Molecular mechanisms: MeCP2 loss ups signal strength
A study using action potentials, the electrical impulses that trigger signaling, shows that neurons lacking MeCP2, the Rett syndrome protein, have stronger neuronal signals compared with controls, according to a study published in the July Journal of Neurophysiology.
A study using action potentials, the electrical impulses that trigger neuronal signaling, shows that neurons lacking MeCP2, the Rett syndrome protein, have stronger neuronal signals compared with controls, according to a study published in the July Journal of Neurophysiology1.
The new approach finds results contrary to those from studies that look at signaling in the absence of action potentials, which have found that neurons lacking MeCP2 have weaker-than-normal signals. This suggests that how signals are measured can affect the results of studies on autism-related mutations.
Existing models propose that autism stems from an imbalance between excitatory signals that boost activity in the brain and those that inhibit it. Loss of MeCP2 has been associated with lower excitatory signaling and elevated inhibition2,3.

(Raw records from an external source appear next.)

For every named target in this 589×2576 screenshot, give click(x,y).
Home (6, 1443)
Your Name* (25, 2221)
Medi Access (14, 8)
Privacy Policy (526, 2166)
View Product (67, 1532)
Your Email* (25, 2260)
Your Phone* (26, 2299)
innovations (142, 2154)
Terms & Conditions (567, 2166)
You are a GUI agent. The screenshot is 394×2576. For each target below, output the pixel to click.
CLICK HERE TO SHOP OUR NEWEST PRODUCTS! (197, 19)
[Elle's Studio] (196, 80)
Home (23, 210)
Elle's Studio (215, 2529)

However, the new study found that, in response to action potentials, cultured neurons lacking MeCP2 generate stronger excitatory signals compared with controls, a finding that is consistent with the seizures occurring in Rett syndrome.
Previous studies looked at synapses in the absence of electrical activity: Even without action potentials, neurons sometimes spontaneously release neurotransmitters. The ensuing signals, called ‘minis,’ can give a readout of synapse function.
This suggests that minis may not be good proxies for understanding how synapses respond to action potentials.